La justice et une commission spéciale de l’ONU reprochent à cet ex-général, au pouvoir depuis 2012, d’être à le responsable d’un vaste système de fraude aux douanes. Son entreprise, mise à jour en avril, aurait rempli de millions de dollars en pots-de-vin les poches de hauts fonctionnaires grâce à des exemptions de frais douaniers bénéficiant à des entreprises.

Affirmant n’avoir reçu aucun centime dans cette affaire et refusant de démissionner, le président Pérez ne sera pas seul à la barre, puisque son ex-vice-présidente, Roxana Baldetti, serait également impliquée. Cette dernière est actuellement retenue en détention provisoire.

Une décision réfléchie

Le retrait de l’immunité présidentielle décidée par le congrès s’expliquerait principalement par la future tenue le 6 septembre d’élections générales, indique Stephanie Lopez, politologue au sein de l’Institut centraméricain d’Études politiques.

Selon elle, la plupart des députés cherchent actuellement à briguer un nouveau mandat lors de cette prochaine campagne d’élection. Par conséquent, il serait déraisonnable d’attirer les foudres des manifestants, des organismes et des institutions civiles et économiques qui réclament la tête du président depuis des semaines.

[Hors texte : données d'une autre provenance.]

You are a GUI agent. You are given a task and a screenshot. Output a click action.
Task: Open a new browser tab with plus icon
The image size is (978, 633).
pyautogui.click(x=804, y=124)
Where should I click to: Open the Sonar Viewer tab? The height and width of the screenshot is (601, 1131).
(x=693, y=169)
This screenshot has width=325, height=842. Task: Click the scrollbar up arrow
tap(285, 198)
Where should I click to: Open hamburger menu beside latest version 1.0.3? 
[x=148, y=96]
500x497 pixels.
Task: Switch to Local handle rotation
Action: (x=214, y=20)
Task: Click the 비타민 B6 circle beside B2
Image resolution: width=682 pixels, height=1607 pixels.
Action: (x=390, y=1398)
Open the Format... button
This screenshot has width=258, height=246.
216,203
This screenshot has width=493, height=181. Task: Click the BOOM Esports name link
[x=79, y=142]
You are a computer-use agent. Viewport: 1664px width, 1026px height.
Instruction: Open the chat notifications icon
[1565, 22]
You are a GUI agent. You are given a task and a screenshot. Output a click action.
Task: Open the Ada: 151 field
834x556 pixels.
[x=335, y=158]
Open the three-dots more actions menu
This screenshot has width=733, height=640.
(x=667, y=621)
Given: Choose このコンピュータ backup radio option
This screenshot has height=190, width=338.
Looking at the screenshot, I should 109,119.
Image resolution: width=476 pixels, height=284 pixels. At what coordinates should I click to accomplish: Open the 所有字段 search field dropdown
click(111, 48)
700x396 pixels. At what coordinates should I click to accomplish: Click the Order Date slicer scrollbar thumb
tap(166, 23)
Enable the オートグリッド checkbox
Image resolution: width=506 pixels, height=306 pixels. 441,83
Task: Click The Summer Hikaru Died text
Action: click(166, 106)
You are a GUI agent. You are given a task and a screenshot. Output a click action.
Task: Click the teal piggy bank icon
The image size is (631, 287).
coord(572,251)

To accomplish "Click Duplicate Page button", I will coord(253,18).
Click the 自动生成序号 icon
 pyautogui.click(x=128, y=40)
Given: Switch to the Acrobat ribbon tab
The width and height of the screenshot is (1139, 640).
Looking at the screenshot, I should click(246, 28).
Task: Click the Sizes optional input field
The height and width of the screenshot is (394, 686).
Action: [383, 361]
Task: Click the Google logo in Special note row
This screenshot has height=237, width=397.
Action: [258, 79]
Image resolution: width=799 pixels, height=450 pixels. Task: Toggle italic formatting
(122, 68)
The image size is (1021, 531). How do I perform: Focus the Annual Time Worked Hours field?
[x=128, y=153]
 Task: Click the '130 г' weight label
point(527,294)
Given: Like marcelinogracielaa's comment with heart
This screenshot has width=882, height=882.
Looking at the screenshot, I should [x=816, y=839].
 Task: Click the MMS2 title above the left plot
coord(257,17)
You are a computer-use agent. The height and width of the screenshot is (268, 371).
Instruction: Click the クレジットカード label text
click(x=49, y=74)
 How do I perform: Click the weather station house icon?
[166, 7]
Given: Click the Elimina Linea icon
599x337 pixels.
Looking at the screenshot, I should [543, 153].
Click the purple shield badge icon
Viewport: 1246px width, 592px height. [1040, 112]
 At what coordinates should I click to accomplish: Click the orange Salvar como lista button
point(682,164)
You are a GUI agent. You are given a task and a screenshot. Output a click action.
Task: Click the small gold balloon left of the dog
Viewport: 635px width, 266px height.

L’Eglise catholique du côté des manifestants

Très influente au Guatemala, l’Église catholique s’est également positionnée du côté des manifestants et des différents organismes de protection des droits de l’homme, en invitant Otto Pérez à quitter ses fonctions. L’organe religieux estime que le pays est déjà la proie de nombreuses tensions, il apparaît inutile d’en générer de nouveaux.